--- START RECORDS TO USE ---
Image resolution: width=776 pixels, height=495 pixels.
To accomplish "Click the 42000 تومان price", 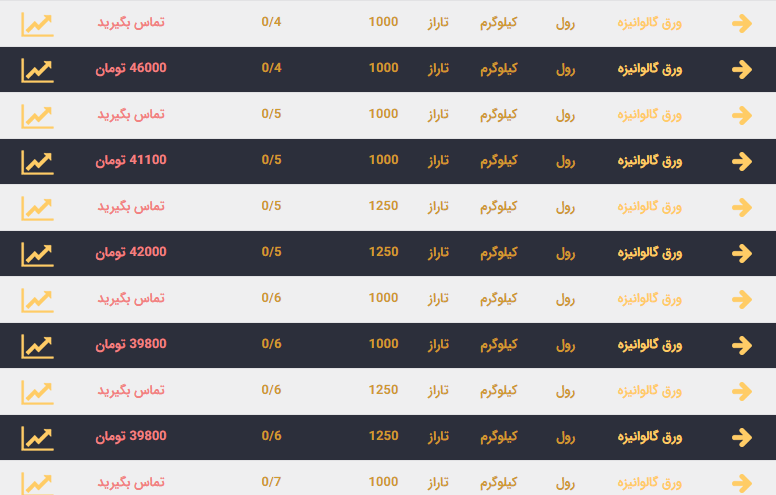I will pyautogui.click(x=131, y=252).
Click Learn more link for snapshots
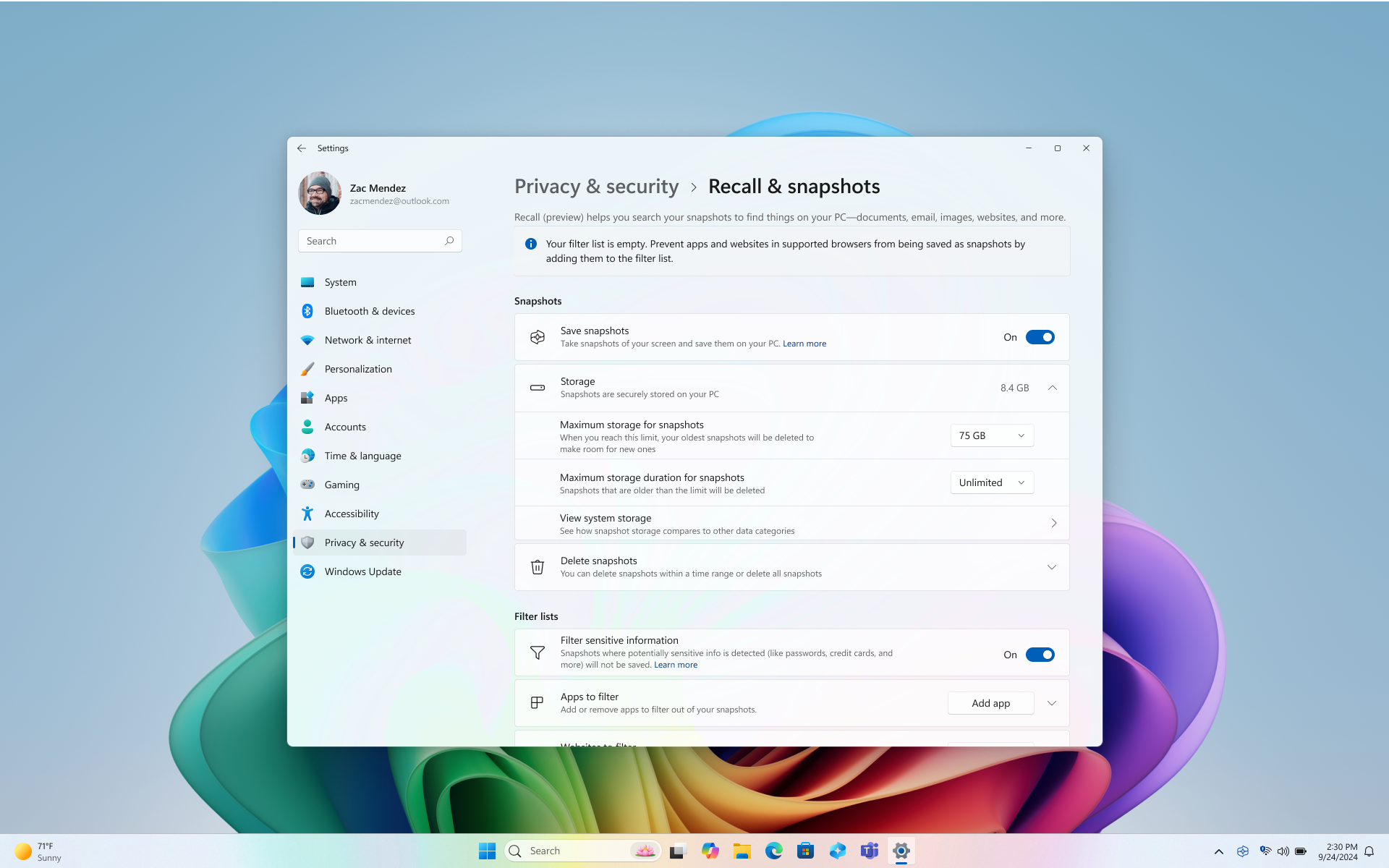The height and width of the screenshot is (868, 1389). 805,343
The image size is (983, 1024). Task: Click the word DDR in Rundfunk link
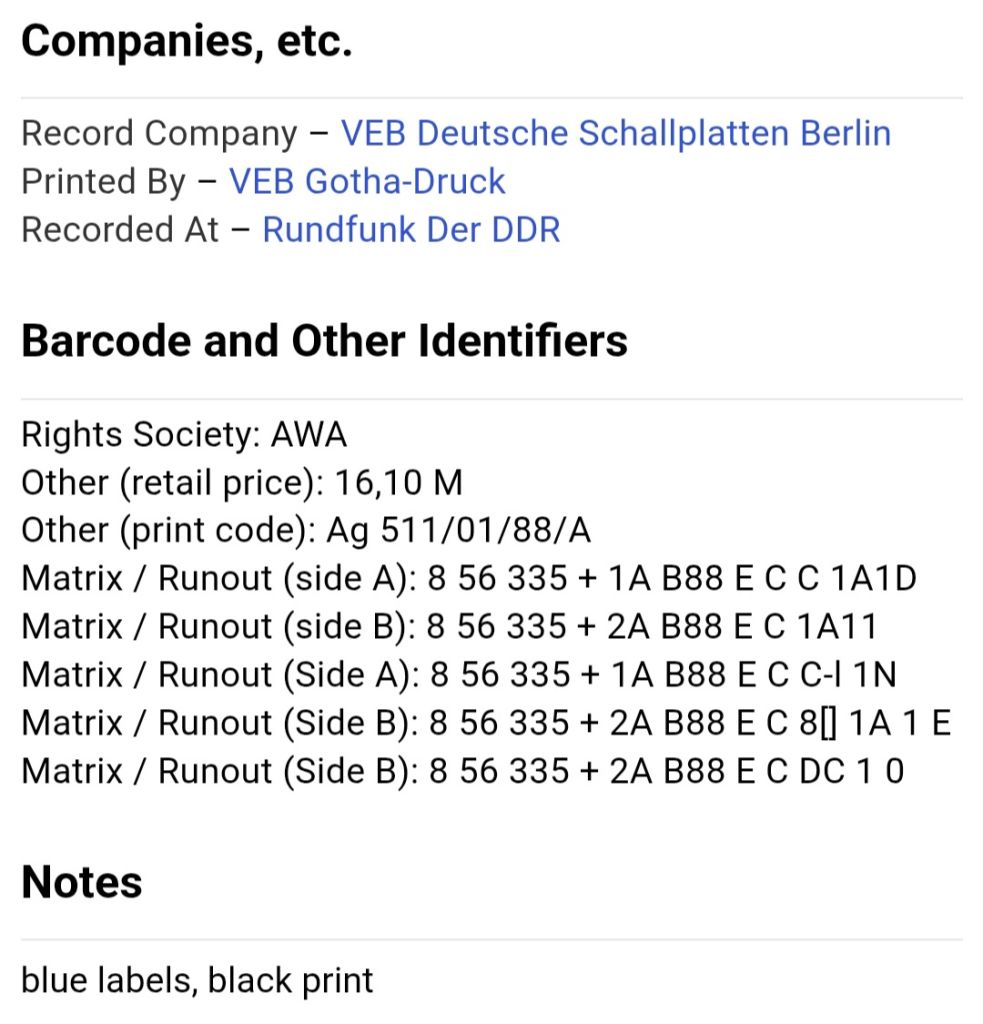click(526, 230)
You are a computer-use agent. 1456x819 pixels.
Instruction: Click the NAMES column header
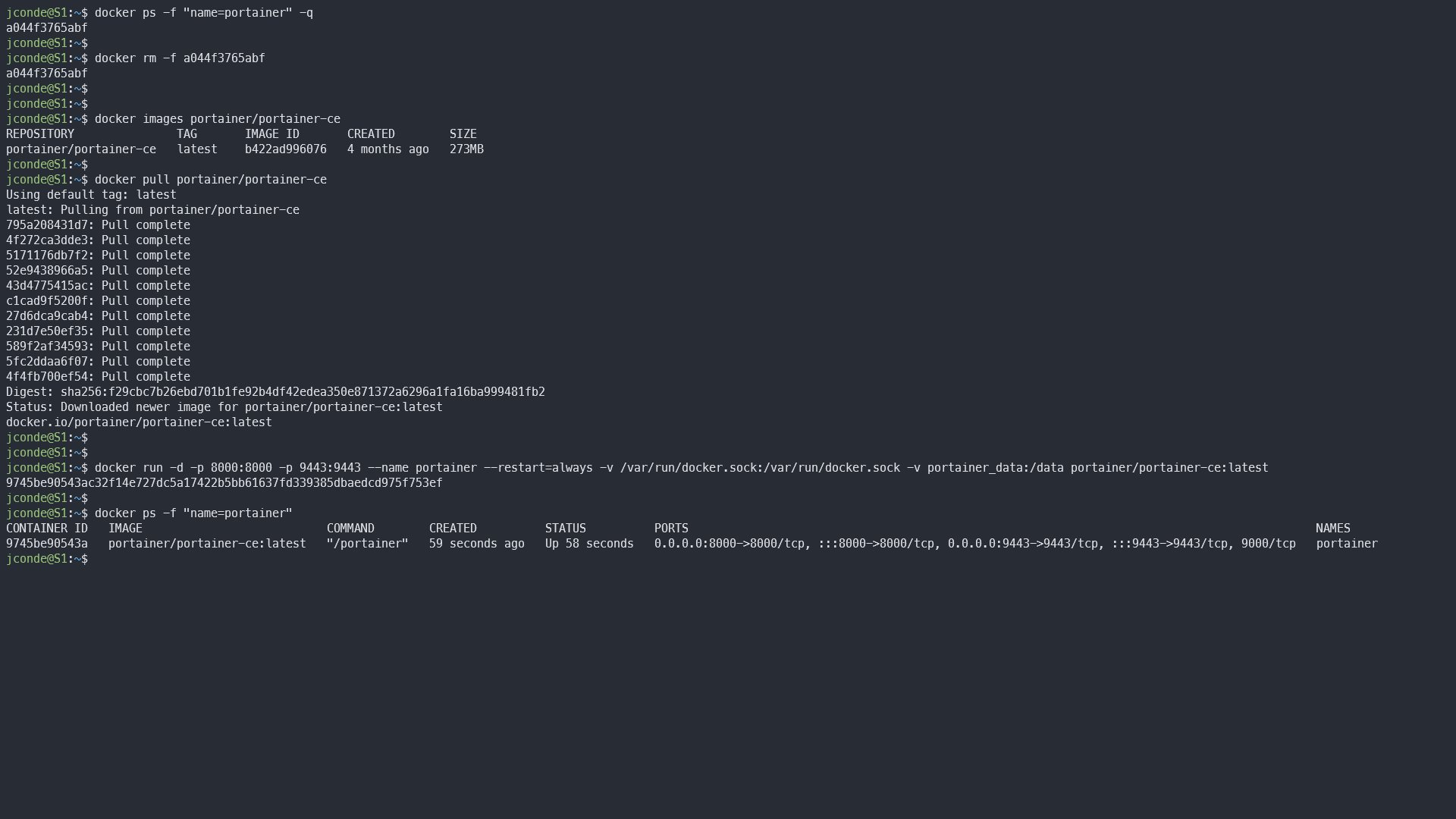[x=1332, y=529]
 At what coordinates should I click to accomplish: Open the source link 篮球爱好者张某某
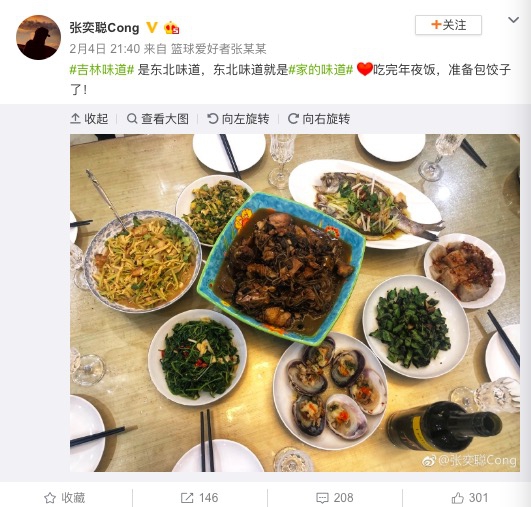click(218, 49)
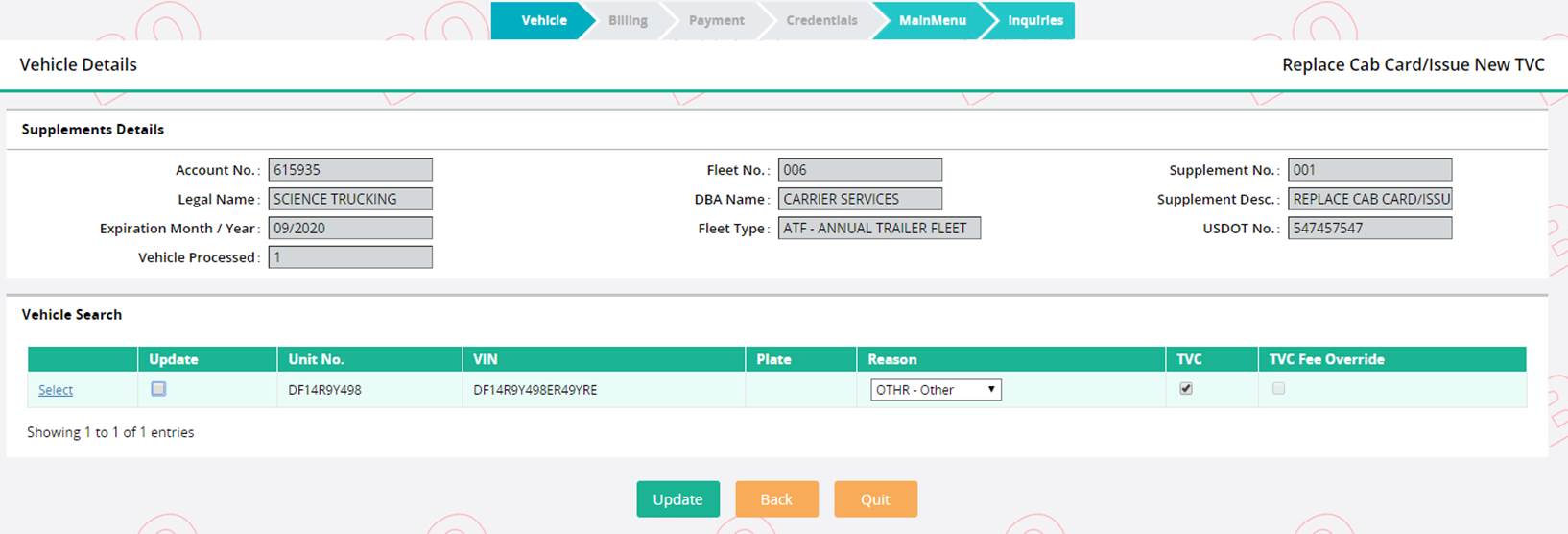The image size is (1568, 534).
Task: Open the Reason dropdown showing OTHR - Other
Action: tap(936, 390)
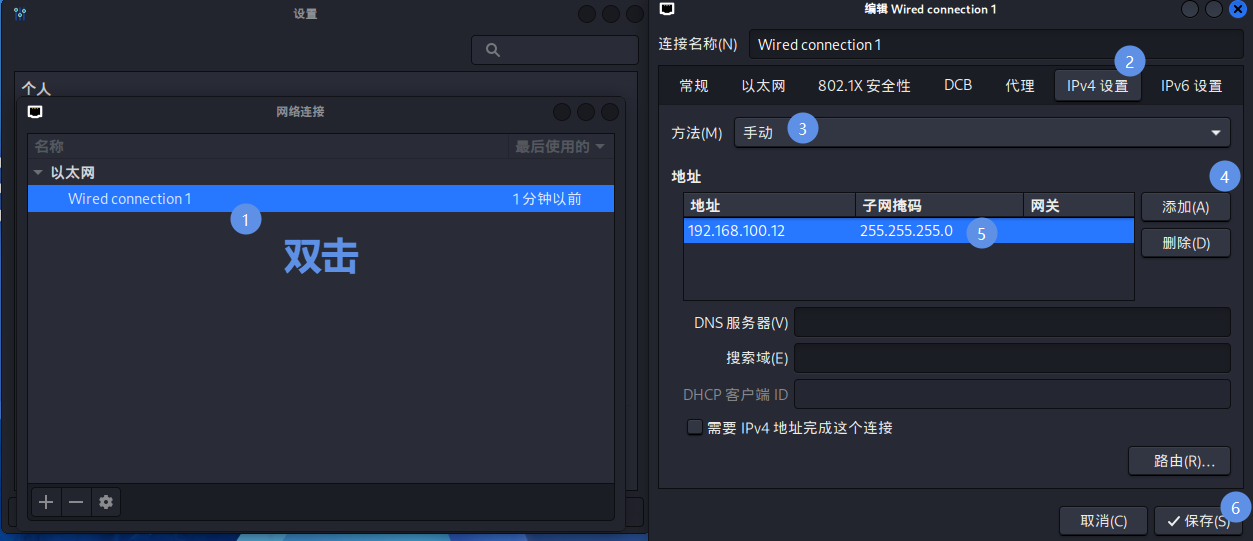Click the search icon in settings window
Image resolution: width=1253 pixels, height=541 pixels.
(492, 50)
--- END RECORDS TO USE ---
-- WHAT THE TASK ASKS --
Reproduce verbatim everything from the line containing "The image size is (983, 1024)." down to the end of the records, leaving out the pictures.

-- TASK RESULT --
The image size is (983, 1024). Task: Click the word DDR in Rundfunk link
click(526, 230)
You are a computer-use agent. 1456x819 pixels.
Instruction: Click the NAMES column header
[x=1332, y=529]
 At what coordinates should I click to accomplish: Open the source link 篮球爱好者张某某
click(218, 49)
The image size is (1568, 534).
Task: Open the Reason dropdown showing OTHR - Other
Action: tap(936, 390)
Click the search icon in settings window
Image resolution: width=1253 pixels, height=541 pixels.
(492, 50)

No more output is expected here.